YOUR OBJECTIVE: Every line of the data is to be transcribed as it stands.

(Collected data entries)
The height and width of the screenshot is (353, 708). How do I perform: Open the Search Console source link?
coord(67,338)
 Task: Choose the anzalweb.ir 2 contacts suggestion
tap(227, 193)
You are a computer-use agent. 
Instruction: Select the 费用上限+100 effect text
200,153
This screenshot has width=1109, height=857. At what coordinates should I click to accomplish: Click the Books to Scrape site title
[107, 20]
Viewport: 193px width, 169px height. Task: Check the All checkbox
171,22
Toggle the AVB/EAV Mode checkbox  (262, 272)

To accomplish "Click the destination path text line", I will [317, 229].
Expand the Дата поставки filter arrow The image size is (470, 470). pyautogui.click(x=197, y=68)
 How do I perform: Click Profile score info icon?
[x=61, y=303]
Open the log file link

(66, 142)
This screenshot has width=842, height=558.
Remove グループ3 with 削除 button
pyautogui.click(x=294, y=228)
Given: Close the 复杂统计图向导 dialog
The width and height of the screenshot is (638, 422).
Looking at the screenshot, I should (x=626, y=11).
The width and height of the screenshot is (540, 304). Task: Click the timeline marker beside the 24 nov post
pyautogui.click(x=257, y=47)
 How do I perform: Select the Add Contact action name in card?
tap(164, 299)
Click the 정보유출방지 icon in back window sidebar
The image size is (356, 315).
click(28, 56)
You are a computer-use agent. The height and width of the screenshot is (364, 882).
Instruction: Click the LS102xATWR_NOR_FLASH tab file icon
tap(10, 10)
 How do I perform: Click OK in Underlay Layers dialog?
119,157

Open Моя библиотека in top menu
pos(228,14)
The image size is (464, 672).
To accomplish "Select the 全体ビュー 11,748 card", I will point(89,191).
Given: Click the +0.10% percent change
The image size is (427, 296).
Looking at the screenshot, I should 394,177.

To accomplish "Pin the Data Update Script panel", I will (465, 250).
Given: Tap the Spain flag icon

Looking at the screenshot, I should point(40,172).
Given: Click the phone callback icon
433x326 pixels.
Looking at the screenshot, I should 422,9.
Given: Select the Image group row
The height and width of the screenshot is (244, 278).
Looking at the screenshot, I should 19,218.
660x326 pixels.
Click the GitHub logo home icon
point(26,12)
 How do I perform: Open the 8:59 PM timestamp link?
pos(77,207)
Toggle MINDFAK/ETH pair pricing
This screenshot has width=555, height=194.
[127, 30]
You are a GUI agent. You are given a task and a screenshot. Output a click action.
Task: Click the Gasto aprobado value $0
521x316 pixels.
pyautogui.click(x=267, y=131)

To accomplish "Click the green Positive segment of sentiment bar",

EXERCISE SOLUTION:
The height and width of the screenshot is (353, 708). How do I perform: Open the Search Console source link?
coord(67,338)
 Task: Choose the anzalweb.ir 2 contacts suggestion
tap(227, 193)
You are a computer-use agent. 
Instruction: Select the 费用上限+100 effect text
200,153
This screenshot has width=1109, height=857. At what coordinates should I click to accomplish: Click the Books to Scrape site title
[107, 20]
Viewport: 193px width, 169px height. Task: Check the All checkbox
171,22
Toggle the AVB/EAV Mode checkbox  (262, 272)

To accomplish "Click the destination path text line", I will [317, 229].
Expand the Дата поставки filter arrow The image size is (470, 470). pyautogui.click(x=197, y=68)
 How do I perform: Click Profile score info icon?
[x=61, y=303]
Open the log file link

(66, 142)
This screenshot has width=842, height=558.
Remove グループ3 with 削除 button
pyautogui.click(x=294, y=228)
Given: Close the 复杂统计图向导 dialog
The width and height of the screenshot is (638, 422).
Looking at the screenshot, I should (x=626, y=11).
The width and height of the screenshot is (540, 304). Task: Click the timeline marker beside the 24 nov post
pyautogui.click(x=257, y=47)
 How do I perform: Select the Add Contact action name in card?
tap(164, 299)
Click the 정보유출방지 icon in back window sidebar
The image size is (356, 315).
click(28, 56)
You are a computer-use agent. The height and width of the screenshot is (364, 882).
Instruction: Click the LS102xATWR_NOR_FLASH tab file icon
tap(10, 10)
 How do I perform: Click OK in Underlay Layers dialog?
119,157

Open Моя библиотека in top menu
pos(228,14)
The image size is (464, 672).
To accomplish "Select the 全体ビュー 11,748 card", I will point(89,191).
Given: Click the +0.10% percent change
The image size is (427, 296).
Looking at the screenshot, I should 394,177.

To accomplish "Pin the Data Update Script panel", I will (465, 250).
Given: Tap the Spain flag icon

Looking at the screenshot, I should point(40,172).
Given: Click the phone callback icon
433x326 pixels.
Looking at the screenshot, I should 422,9.
Given: Select the Image group row
The height and width of the screenshot is (244, 278).
Looking at the screenshot, I should 19,218.
660x326 pixels.
Click the GitHub logo home icon
point(26,12)
 How do I perform: Open the 8:59 PM timestamp link?
pos(77,207)
Toggle MINDFAK/ETH pair pricing
This screenshot has width=555, height=194.
[127, 30]
You are a GUI agent. You are given a task and a screenshot. Output a click action.
Task: Click the Gasto aprobado value $0
521x316 pixels.
pyautogui.click(x=267, y=131)

To accomplish "Click the green Positive segment of sentiment bar",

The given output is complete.